Portek International Private Limited
- Type: Subsidiary
- Industry: Maritime transport
- Founded: Singapore (1988)
- Headquarters: Singapore
- Number of employees: c. 2,200
- Parent: Mitsui & Co.

= Portek =

Portek is a medium-sized terminal operator and port equipment engineering provider. The company is headquartered in Singapore with offices in over ten countries and employs 2,200 employees throughout Africa, Europe and Asia. Portek is a subsidiary of the Japanese conglomerate Mitsui & Co.

==History==

Larry Lam founded Portek in 1988, initially focusing on port engineering and crane upgrading services. He saw an opportunity to provide services for and to market Bromma spreaders in the midst of rapid growth and expansion of the port business and of PSA Singapore. Thus Bromma Far East and at the same time Portek Systems were formed. Spurred on with 20%-30% growth each year, they expanded to provide port engineering support activities. As the company took on larger and larger projects, they became a contractor for used and surplus equipment which they relocated, sold and leased to third parties. In the late 1990s, Portek offered investment of their equipment in exchange for equity in the ports. Thus forming their evolution into port operations as a key business operation.

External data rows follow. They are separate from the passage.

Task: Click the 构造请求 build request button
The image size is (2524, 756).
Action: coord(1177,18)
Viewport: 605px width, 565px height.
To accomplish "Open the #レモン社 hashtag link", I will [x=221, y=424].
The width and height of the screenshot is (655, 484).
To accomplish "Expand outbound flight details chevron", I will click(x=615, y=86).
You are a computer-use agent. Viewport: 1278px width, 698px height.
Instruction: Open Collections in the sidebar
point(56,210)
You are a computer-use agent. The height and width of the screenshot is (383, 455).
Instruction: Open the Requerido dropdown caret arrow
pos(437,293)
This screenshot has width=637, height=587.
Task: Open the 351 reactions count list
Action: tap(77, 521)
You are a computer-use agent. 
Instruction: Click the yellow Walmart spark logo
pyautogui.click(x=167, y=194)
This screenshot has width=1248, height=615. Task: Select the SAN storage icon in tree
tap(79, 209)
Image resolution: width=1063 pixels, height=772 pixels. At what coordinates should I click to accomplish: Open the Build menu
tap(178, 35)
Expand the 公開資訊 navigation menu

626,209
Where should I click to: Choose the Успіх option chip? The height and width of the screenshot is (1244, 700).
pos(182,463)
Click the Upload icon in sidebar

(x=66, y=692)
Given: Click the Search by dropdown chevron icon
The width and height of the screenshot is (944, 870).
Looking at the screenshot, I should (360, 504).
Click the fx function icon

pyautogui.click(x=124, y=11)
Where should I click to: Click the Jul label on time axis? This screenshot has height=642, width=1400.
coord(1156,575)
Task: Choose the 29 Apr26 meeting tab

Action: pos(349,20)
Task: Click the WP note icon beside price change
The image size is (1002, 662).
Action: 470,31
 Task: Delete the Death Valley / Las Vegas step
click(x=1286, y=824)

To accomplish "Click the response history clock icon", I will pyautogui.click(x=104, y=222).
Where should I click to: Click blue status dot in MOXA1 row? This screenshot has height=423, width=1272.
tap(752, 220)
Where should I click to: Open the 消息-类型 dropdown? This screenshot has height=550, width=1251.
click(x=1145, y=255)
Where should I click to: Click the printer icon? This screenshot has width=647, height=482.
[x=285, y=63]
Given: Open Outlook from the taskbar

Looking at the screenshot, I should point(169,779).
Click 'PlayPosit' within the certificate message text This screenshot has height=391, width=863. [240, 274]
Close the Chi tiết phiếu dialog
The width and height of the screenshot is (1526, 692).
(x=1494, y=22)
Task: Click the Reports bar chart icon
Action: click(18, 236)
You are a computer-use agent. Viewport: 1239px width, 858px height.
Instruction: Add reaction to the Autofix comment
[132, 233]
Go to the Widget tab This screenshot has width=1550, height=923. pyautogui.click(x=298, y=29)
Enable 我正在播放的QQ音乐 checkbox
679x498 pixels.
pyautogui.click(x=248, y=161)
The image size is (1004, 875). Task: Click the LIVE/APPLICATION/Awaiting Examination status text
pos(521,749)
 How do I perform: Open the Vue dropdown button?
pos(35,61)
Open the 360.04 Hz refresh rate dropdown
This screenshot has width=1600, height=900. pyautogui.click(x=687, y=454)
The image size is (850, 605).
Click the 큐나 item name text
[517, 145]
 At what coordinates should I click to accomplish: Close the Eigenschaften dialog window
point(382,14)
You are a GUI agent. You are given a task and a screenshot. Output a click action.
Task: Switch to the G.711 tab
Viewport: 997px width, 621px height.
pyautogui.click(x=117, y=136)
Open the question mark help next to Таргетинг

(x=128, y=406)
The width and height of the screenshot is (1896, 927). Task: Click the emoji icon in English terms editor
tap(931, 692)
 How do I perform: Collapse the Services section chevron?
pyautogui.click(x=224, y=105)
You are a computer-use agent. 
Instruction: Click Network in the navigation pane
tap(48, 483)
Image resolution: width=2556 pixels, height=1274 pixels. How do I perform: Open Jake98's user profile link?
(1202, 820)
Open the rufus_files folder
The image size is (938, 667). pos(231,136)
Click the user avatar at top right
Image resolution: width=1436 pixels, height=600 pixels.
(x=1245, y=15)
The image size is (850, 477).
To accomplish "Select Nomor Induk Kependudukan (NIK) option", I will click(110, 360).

On 28 March 2002, Portek International was listed on the Singapore Exchange.

In 2011, Portek was acquired by Mitsui & Co. and was de-listed from the Singapore Exchange.

Portek is now a wholly owned subsidiary of Mitsui & Co.

==Board of directors==
 as at May 2019
- Chief executive officer: Eiichi Uriu
- Executive director and chief financial officer and chief affiliate management officer: Toshiki Ota
- Executive director and chief marketing officer: Liew Kok Leong
- Executive director and chief administrative officer: Yuji Taki
- Non-executive director: Takayuki Hori
- Non-executive director: Jun Yanagisawa

==Engineering==

The engineering aspect of Portek focuses on mobilisation, modernization and modifications of used cranes, along with sales, leasing and distribution of components and parts (Straits Times, 2010). This arm accounts for 28.5% of the group's revenues in 2010.

As at May 2011, its total order book for port engineering projects dispersed around the globe, including countries like Algeria, Iraq, Indonesia, Thailand and its base Singapore, amounted to about $44 million.

==Port IT and automation==

Portek's IT division provides Container Terminal Management Software, Vessel Traffic Management System, etc. for improving port productivity and efficiency.

==Acquisition==

On 2 June 2011, Portek International Ltd made front-page news in The Business Times Singapore due to an unsolicited cash offer of S$1.20 by the Philippine listed post operator ICTSI for 100% of its shares. This represented a 69% premium over the last traded price, which was highest offer premium compared to other acquisition offers in Singapore, in recent times.

The company made headlines again when, on 9 June 2011, they released an announcement on the Singapore Exchange that there was a third party interested in making an offer to the company. Following the announcement, the Securities Industry Council stepped in with a deadline for the interested party to make its intentions clear: 50 days from after the ICTSI provides its offer document to Portek.

On 13 July 2011, Portek International Ltd announced that Mitsui & Co. had made an offer of S$1.40 for all Portek shares, representing a 17% premium than the offer of S$1.20 made by ICTSI. The deal values Portek at S$213.5 million is said to be in line with Mitsui's plans to expand its transportation logistics business in emerging markets. The acquisition will allow Mitsui immediate access to Portek's 8 terminals. Portek's chairman and directors along with key shareholders who collectively made up 50.05% of the company's shares had signed an irrevocable undertaking to sell their shares at the offer price of S$1.40.

After extending its offer to 10 August 2011 from the initial closing date of 20 July in to evaluate its options, ICTSI withdrew its initial offer on 1 August 2011

A formal offer was made by Mitsui & Co. on 27 July 2011. As of 2 August 2011, Mitsui & Co. owned 73.81% of the total amount of Portek International's shares.

The acquisition of 100% of Portek shares by Mitsui was announced in September 2011.

Portek is now a wholly owned subsidiary of Mitsui & Co.